Short exercise
Reproduce the material below word for word, from its first line through the line containing "Open the Share", inclusive.

((

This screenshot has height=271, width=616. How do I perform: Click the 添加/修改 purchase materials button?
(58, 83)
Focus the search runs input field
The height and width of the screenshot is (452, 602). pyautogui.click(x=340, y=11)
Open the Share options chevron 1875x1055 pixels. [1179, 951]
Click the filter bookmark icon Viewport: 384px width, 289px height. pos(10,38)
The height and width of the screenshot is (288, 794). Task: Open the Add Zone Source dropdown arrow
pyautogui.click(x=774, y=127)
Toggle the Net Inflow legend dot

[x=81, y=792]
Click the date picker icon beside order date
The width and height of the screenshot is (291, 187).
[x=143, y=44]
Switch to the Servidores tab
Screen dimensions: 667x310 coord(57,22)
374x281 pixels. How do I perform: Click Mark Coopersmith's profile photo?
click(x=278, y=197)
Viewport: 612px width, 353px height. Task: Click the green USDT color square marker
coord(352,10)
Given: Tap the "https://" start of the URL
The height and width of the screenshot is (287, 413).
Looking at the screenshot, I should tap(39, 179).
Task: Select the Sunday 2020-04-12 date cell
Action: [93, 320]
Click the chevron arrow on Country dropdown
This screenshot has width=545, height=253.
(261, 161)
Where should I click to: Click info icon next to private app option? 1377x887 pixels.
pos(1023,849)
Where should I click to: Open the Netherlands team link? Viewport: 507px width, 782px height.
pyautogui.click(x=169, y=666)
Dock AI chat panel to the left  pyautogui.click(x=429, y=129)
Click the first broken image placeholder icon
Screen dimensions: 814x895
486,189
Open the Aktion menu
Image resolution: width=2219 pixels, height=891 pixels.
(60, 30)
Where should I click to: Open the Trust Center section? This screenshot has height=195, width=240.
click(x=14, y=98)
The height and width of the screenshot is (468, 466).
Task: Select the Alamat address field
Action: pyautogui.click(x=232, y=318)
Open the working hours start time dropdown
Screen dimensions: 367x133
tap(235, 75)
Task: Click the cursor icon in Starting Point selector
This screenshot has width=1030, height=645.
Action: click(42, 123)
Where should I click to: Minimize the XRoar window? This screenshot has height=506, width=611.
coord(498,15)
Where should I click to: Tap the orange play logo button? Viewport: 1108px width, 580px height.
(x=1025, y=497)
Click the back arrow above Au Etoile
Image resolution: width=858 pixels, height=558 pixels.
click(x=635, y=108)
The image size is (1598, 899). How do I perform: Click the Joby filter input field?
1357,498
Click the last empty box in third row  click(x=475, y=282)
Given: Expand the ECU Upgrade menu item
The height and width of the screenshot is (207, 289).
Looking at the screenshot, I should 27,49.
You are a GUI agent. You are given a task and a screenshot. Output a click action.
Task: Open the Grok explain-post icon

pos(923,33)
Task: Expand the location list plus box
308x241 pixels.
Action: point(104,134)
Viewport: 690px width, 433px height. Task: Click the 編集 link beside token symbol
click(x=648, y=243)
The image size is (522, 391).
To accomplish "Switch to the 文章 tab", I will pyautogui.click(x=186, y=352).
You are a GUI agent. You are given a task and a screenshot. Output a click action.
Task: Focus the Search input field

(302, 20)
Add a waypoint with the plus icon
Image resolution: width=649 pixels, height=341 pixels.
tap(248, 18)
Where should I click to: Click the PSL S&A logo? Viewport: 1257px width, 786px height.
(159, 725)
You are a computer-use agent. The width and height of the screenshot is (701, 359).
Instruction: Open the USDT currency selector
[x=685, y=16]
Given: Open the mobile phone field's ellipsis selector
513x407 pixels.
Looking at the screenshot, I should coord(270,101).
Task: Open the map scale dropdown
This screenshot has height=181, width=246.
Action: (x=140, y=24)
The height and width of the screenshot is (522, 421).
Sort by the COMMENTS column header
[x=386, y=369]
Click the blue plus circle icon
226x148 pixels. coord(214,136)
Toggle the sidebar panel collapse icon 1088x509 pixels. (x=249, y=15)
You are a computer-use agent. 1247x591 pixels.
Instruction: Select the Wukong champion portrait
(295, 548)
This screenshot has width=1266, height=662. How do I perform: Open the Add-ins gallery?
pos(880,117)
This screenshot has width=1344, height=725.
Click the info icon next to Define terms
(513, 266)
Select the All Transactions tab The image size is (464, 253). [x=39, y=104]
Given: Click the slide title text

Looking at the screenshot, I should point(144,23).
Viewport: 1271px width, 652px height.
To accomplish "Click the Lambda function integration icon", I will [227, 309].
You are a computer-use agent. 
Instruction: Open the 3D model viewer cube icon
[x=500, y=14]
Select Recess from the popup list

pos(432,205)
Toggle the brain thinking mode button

))

Reply to the exercise
This screenshot has height=271, width=616. How do I perform: Click the 添加/修改 purchase materials button?
(58, 83)
Focus the search runs input field
The height and width of the screenshot is (452, 602). pyautogui.click(x=340, y=11)
Open the Share options chevron 1875x1055 pixels. [1179, 951]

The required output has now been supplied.